• [Task details]: Every line from the top of the records through the one bearing "854x616 pixels." is to be reproduced exactly, and pictures are to be left out.

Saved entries
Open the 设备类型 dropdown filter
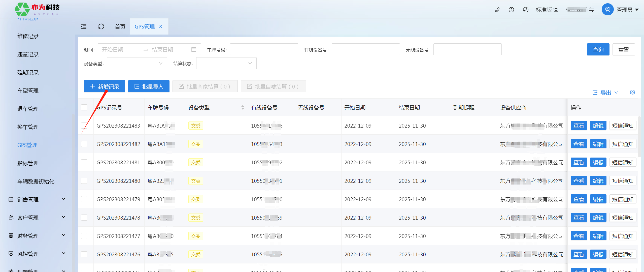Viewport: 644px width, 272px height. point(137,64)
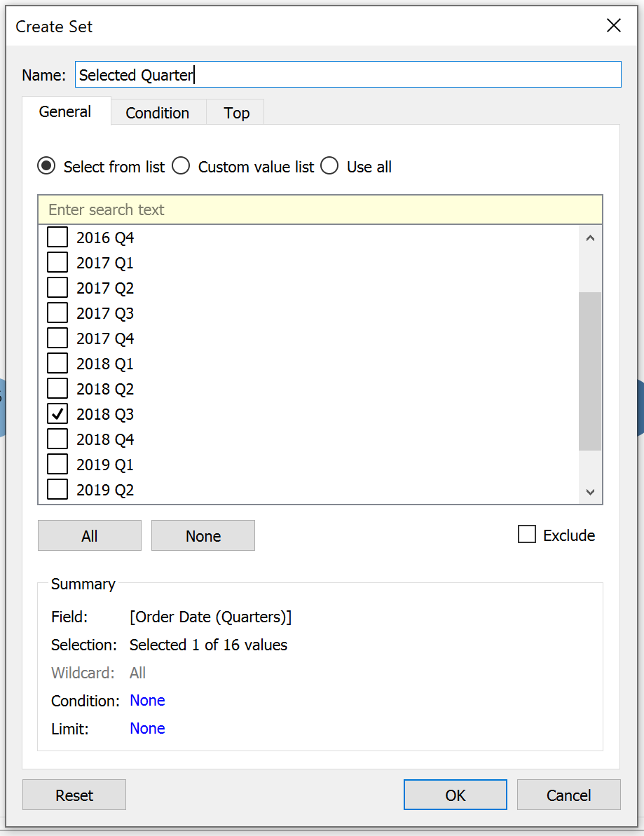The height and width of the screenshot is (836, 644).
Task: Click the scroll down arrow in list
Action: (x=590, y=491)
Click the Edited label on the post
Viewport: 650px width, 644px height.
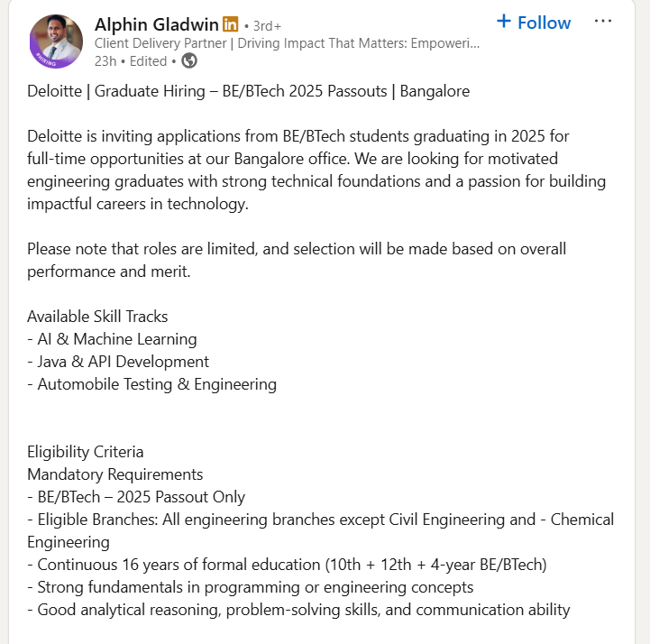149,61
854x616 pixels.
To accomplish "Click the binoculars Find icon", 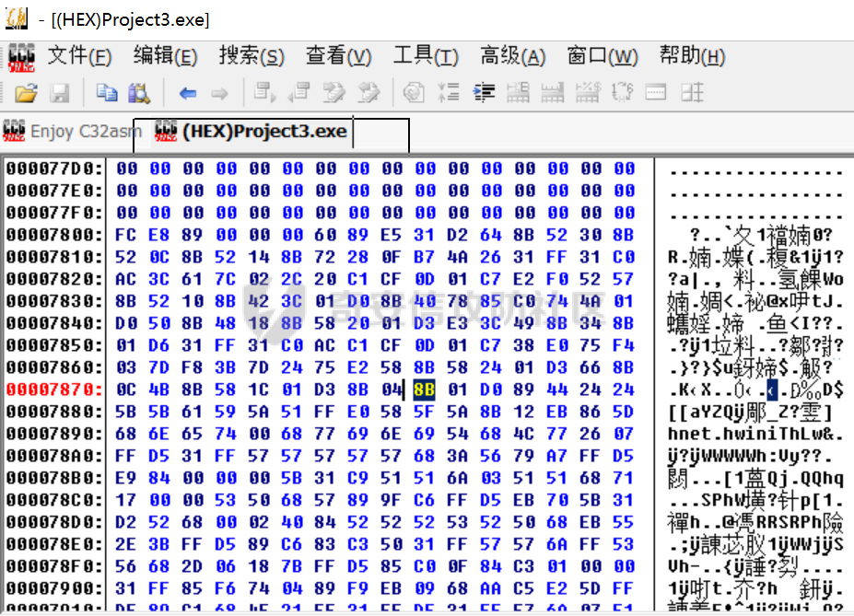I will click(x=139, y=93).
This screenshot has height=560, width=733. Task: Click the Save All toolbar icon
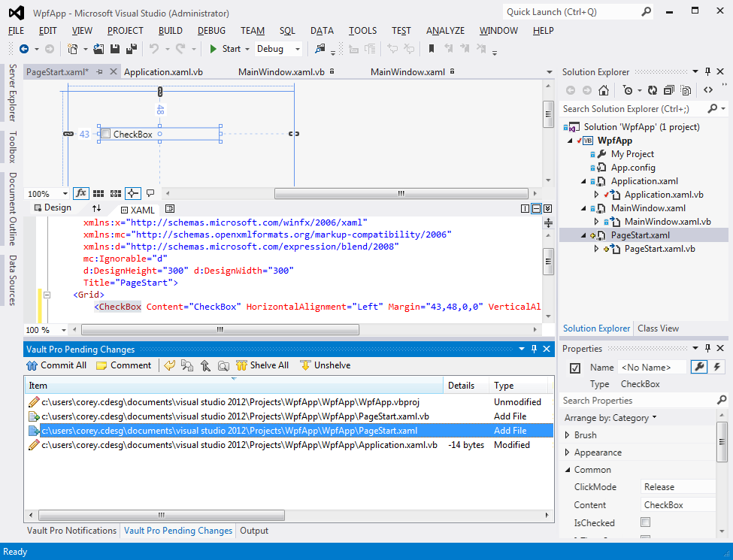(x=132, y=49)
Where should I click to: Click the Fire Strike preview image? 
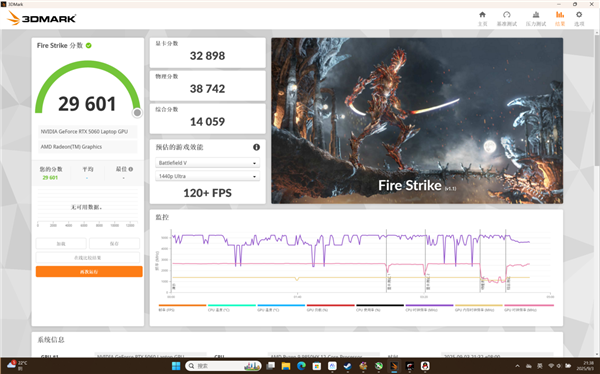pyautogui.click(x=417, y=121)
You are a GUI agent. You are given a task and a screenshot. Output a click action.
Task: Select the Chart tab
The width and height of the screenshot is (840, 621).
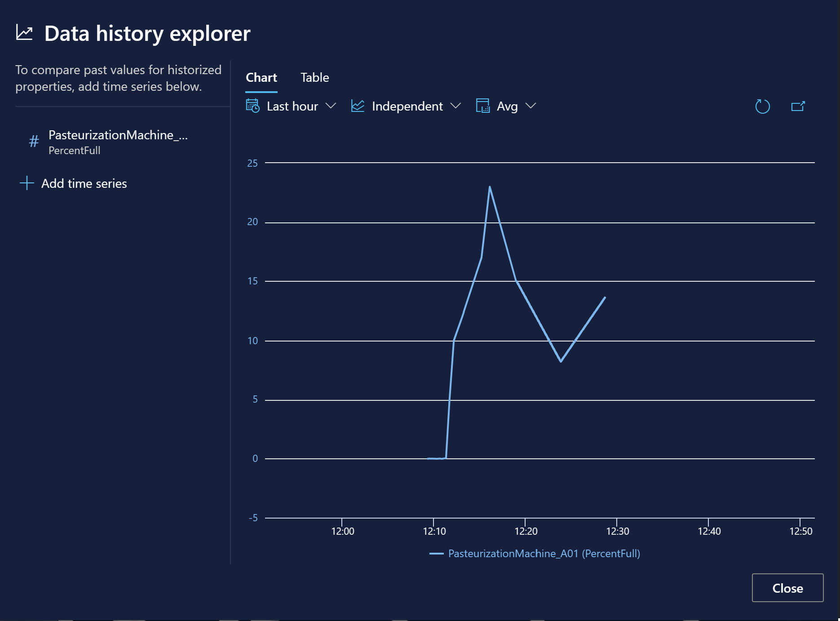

• [Solution for this problem]:
Open the 设备类型 dropdown filter
Viewport: 644px width, 272px height. point(137,64)
The height and width of the screenshot is (836, 644).
Task: Click the scroll down arrow in list
Action: (x=590, y=491)
Click the Edited label on the post
Viewport: 650px width, 644px height.
149,61
854x616 pixels.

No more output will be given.